#### Source document ####

In the aftermath of Vancouver’s hockey riots, which ignited when the local team (the Vancouver Canucks) lost the Stanley Cup Finals to the Boston Bruins, there has been a great deal of analysis going on, as the town’s civic psyche has been under the microscope to determine just how such mayhem ensued. Mass shame and embarrassment has clouded over most of the 604 area code.
Boarded windows have become “apology walls” where citizens write notes to right wrongs, providing a communal coming together to mourn the rioters’ actions in an attempt to collectively heal. Yes, it borders on new-age, but there’s something endearing about it.
In this light, the arrival of Boston’s Dropkick Murphys for two sold-out shows at the Commodore couldn’t have been more ill-timed. Instead of sympathy, the Celtic punks delivered a sound kick to the stitches.
The first scab-pick occurred before the curtains parted, with its choice of “We are the Champions” for fanfare. The open curtains salted more wounds when they revealed a Bruins logo on the bass drum and bassist/singer Ken Casey sporting a Bobby Orr jersey.
A Boston Bruins season ticket holder, who came to Vancouver to see Game 7 and subsequently witness the riot, Casey proved to be unrelenting in his ridicule.
Before throwing a picture of himself with the Stanley Cup (taken on the Vancouver rink) into the crowd, he blessed the Vancouver faithful with “From the bottom of my heart, fuck you.”
Early in the show, he also offered up scathing hockey advice: “You need a better goalie” and, “Our 20-year-old rookie [Brad Marchand] punching your leading scorer [Daniel Sedin] in the face and having nobody stick up for him said a lot about your team’s character.” While a scant smattering of boos rose up, nobody could argue with the man on his second point.
The last pointed jab was at the merchandise table, which featured a t-shirt in Bruins’ colors with the words “Bite This Burrows,” a snide, direct reference to the Vancouver winger (Alexandre Burrows) who bit a Boston player’s (Patrice Bergeron) finger earlier in the Stanley Cup Finals.

####

— Problem set —
- A) In the review of the Dropkick Murphys show, whose jersey was Ken Casey wearing when the curtains opened?
- B) Please continue the review of the Dropkick Murphys show from where it stops.

#### Available data ####

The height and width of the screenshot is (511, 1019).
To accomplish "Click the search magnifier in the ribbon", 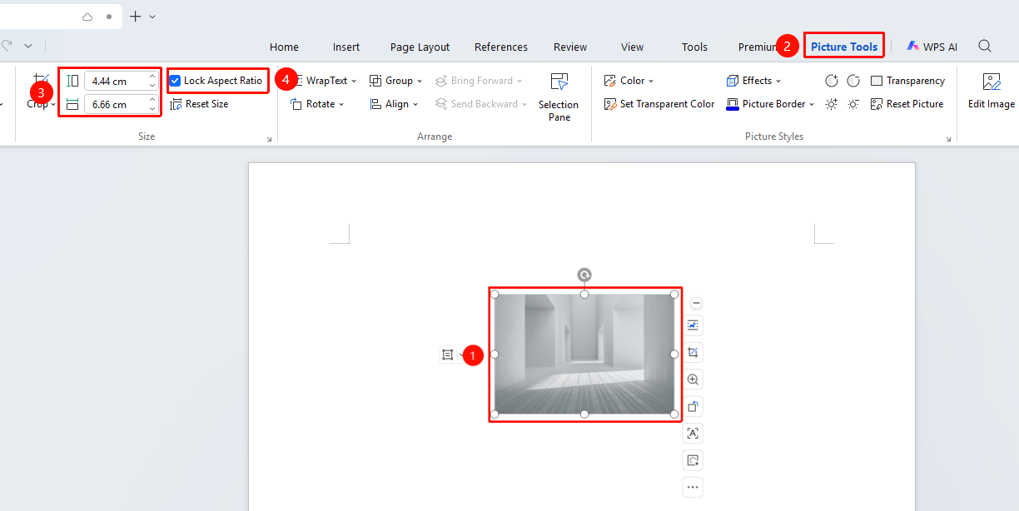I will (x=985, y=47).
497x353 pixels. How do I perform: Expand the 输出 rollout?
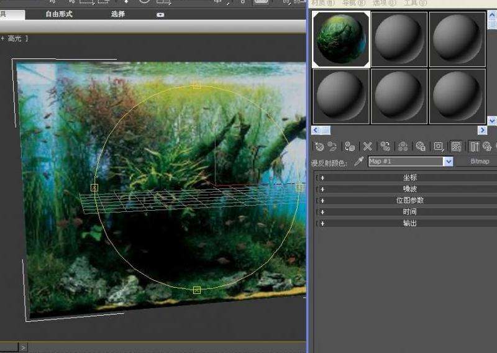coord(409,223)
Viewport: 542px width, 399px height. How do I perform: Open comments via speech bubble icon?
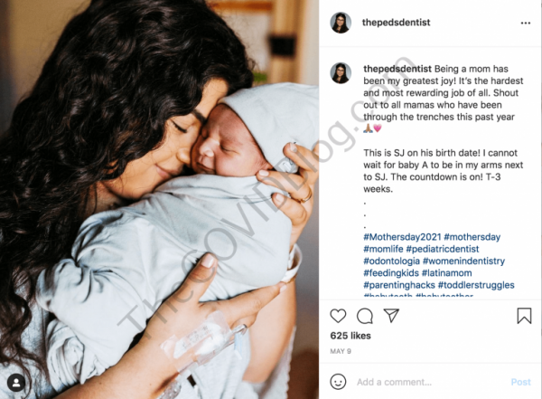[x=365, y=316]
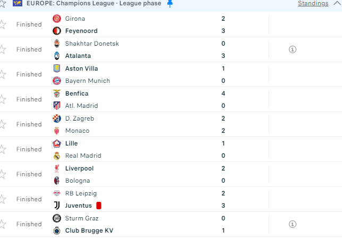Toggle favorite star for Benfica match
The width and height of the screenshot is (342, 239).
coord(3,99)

####
#### Available data ####

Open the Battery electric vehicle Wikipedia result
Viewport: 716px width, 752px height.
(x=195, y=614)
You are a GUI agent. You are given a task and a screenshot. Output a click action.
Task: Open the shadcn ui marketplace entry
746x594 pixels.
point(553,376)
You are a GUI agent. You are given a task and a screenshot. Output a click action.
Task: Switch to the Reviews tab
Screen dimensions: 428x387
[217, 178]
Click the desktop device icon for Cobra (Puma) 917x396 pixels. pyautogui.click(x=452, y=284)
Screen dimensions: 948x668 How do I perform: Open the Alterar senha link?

####

— Outputs in order —
- A) Bobby Orr's.

- B)
When the stream of onstage hockey commentary of evening started to choke the life out of the gig with gloating and smugness, singer Al Barr brought the music back in focus by thanking Vancouver fans for the sell-out crowds and their long-term dedication to the band.
Once focused on the songs, the group demonstrated why sell-outs are the norm here. As relentless as the Beantown sports mockery was, the band’s high-energy sonic assault resoundingly overshadowed it. “Johnny, I Hardly Knew Ya,” “Skinhead on the MBTA,” and of course, its huge hit from The Departed (which is more relevant than ever with the recent arrest of Beantown crime legend Whitey Bulger) hit hard. “I’m Shipping Up to Boston,” albeit truncated, whipped the packed crowd into a fervor—maybe, just maybe, making them forget recent events.
The encore, AC/DC’s “TNT,” was the ultimate catalyst, as the mob exploded in delight and appreciation before going peacefully into the Vancouver night to walk amongst the few remnants from the last time a Boston outfit kicked ass here.
Call the show cathartic, therapeutic, or evidence of maturation, especially after the events of 10 days earlier; Vancouverites might choose to call this night, and their participation in it, simply “progress.”